[Entries taken from a collection]
▬▬▬
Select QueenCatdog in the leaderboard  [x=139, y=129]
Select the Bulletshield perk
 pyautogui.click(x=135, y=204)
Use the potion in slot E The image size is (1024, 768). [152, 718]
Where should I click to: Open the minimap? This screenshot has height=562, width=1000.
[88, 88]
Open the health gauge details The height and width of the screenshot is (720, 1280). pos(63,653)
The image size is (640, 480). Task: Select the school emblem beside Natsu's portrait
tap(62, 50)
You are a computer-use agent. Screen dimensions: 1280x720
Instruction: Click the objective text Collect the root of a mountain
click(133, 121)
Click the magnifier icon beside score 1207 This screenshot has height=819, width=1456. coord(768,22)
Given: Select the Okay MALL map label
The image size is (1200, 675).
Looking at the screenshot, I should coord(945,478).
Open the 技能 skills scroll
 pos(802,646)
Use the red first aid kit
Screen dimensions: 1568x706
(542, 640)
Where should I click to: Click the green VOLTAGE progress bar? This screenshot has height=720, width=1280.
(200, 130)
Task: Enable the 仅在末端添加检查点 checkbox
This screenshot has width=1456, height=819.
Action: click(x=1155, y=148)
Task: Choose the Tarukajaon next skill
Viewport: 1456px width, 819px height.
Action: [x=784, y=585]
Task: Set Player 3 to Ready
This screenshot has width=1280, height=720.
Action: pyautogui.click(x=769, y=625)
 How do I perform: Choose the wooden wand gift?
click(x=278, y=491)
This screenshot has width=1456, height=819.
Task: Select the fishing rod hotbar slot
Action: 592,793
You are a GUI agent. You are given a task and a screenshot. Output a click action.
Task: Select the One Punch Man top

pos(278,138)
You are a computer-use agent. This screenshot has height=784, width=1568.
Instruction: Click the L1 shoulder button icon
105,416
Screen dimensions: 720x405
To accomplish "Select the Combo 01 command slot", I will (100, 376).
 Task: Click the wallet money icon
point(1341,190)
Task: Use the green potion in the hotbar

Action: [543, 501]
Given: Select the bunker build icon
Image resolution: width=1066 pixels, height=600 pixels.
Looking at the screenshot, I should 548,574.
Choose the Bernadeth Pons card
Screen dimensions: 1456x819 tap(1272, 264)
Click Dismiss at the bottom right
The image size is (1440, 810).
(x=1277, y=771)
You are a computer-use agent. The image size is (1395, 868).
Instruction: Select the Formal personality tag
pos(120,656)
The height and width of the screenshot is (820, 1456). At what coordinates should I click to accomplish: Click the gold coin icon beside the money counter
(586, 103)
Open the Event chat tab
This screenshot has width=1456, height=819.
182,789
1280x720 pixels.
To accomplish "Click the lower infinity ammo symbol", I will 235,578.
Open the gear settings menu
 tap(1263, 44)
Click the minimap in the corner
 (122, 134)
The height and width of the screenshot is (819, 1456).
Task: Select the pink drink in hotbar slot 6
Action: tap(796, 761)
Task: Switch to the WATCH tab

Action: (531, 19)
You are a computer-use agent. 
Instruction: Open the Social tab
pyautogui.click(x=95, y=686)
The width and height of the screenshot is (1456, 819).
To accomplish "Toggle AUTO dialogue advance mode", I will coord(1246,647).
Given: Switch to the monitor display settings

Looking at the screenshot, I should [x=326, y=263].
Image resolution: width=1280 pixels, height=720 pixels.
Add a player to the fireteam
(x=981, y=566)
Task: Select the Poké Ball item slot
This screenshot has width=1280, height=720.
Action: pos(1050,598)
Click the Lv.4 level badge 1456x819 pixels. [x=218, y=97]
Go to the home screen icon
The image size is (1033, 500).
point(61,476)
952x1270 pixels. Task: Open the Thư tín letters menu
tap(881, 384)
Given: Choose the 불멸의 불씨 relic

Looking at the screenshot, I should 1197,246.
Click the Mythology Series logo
▬▬▬
__Aim__. Put every line of the records above into a Markdown table with the columns Row and Record line, numbering the rows in order and leaving out blank lines.

__Exercise response__.
| Row | Record line |
|---|---|
| 1 | Select QueenCatdog in the leaderboard  [x=139, y=129] |
| 2 | Select the Bulletshield perk |
| 3 |  pyautogui.click(x=135, y=204) |
| 4 | Use the potion in slot E The image size is (1024, 768). [152, 718] |
| 5 | Where should I click to: Open the minimap? This screenshot has height=562, width=1000. |
| 6 | [88, 88] |
| 7 | Open the health gauge details The height and width of the screenshot is (720, 1280). pos(63,653) |
| 8 | The image size is (640, 480). Task: Select the school emblem beside Natsu's portrait |
| 9 | tap(62, 50) |
| 10 | You are a computer-use agent. Screen dimensions: 1280x720 |
| 11 | Instruction: Click the objective text Collect the root of a mountain |
| 12 | click(133, 121) |
| 13 | Click the magnifier icon beside score 1207 This screenshot has height=819, width=1456. coord(768,22) |
| 14 | Given: Select the Okay MALL map label |
| 15 | The image size is (1200, 675). |
| 16 | Looking at the screenshot, I should coord(945,478). |
| 17 | Open the 技能 skills scroll |
| 18 |  pos(802,646) |
| 19 | Use the red first aid kit |
| 20 | Screen dimensions: 1568x706 |
| 21 | (542, 640) |
| 22 | Where should I click to: Click the green VOLTAGE progress bar? This screenshot has height=720, width=1280. |
| 23 | (200, 130) |
| 24 | Task: Enable the 仅在末端添加检查点 checkbox |
| 25 | This screenshot has width=1456, height=819. |
| 26 | Action: click(x=1155, y=148) |
| 27 | Task: Choose the Tarukajaon next skill |
| 28 | Viewport: 1456px width, 819px height. |
| 29 | Action: [x=784, y=585] |
| 30 | Task: Set Player 3 to Ready |
| 31 | This screenshot has width=1280, height=720. |
| 32 | Action: pyautogui.click(x=769, y=625) |
| 33 |  How do I perform: Choose the wooden wand gift? |
| 34 | click(x=278, y=491) |
| 35 | This screenshot has width=1456, height=819. |
| 36 | Task: Select the fishing rod hotbar slot |
| 37 | Action: 592,793 |
| 38 | You are a GUI agent. You are given a task and a screenshot. Output a click action. |
| 39 | Task: Select the One Punch Man top |
| 40 | pos(278,138) |
| 41 | You are a computer-use agent. This screenshot has height=784, width=1568. |
| 42 | Instruction: Click the L1 shoulder button icon |
| 43 | 105,416 |
| 44 | Screen dimensions: 720x405 |
| 45 | To accomplish "Select the Combo 01 command slot", I will (100, 376). |
| 46 |  Task: Click the wallet money icon |
| 47 | point(1341,190) |
| 48 | Task: Use the green potion in the hotbar |
| 49 | Action: [543, 501] |
| 50 | Given: Select the bunker build icon |
| 51 | Image resolution: width=1066 pixels, height=600 pixels. |
| 52 | Looking at the screenshot, I should 548,574. |
| 53 | Choose the Bernadeth Pons card |
| 54 | Screen dimensions: 1456x819 tap(1272, 264) |
| 55 | Click Dismiss at the bottom right |
| 56 | The image size is (1440, 810). |
| 57 | (x=1277, y=771) |
| 58 | You are a computer-use agent. The image size is (1395, 868). |
| 59 | Instruction: Select the Formal personality tag |
| 60 | pos(120,656) |
| 61 | The height and width of the screenshot is (820, 1456). At what coordinates should I click to accomplish: Click the gold coin icon beside the money counter |
| 62 | (586, 103) |
| 63 | Open the Event chat tab |
| 64 | This screenshot has width=1456, height=819. |
| 65 | 182,789 |
| 66 | 1280x720 pixels. |
| 67 | To accomplish "Click the lower infinity ammo symbol", I will 235,578. |
| 68 | Open the gear settings menu |
| 69 |  tap(1263, 44) |
| 70 | Click the minimap in the corner |
| 71 |  (122, 134) |
| 72 | The height and width of the screenshot is (819, 1456). |
| 73 | Task: Select the pink drink in hotbar slot 6 |
| 74 | Action: tap(796, 761) |
| 75 | Task: Switch to the WATCH tab |
| 76 | Action: (531, 19) |
| 77 | You are a computer-use agent.  |
| 78 | Instruction: Open the Social tab |
| 79 | pyautogui.click(x=95, y=686) |
| 80 | The width and height of the screenshot is (1456, 819). |
| 81 | To accomplish "Toggle AUTO dialogue advance mode", I will coord(1246,647). |
| 82 | Given: Switch to the monitor display settings |
| 83 | Looking at the screenshot, I should [x=326, y=263]. |
| 84 | Image resolution: width=1280 pixels, height=720 pixels. |
| 85 | Add a player to the fireteam |
| 86 | (x=981, y=566) |
| 87 | Task: Select the Poké Ball item slot |
| 88 | This screenshot has width=1280, height=720. |
| 89 | Action: pos(1050,598) |
| 90 | Click the Lv.4 level badge 1456x819 pixels. [x=218, y=97] |
| 91 | Go to the home screen icon |
| 92 | The image size is (1033, 500). |
| 93 | point(61,476) |
| 94 | 952x1270 pixels. Task: Open the Thư tín letters menu |
| 95 | tap(881, 384) |
| 96 | Given: Choose the 불멸의 불씨 relic |
| 97 | Looking at the screenshot, I should 1197,246. |
| 98 | Click the Mythology Series logo |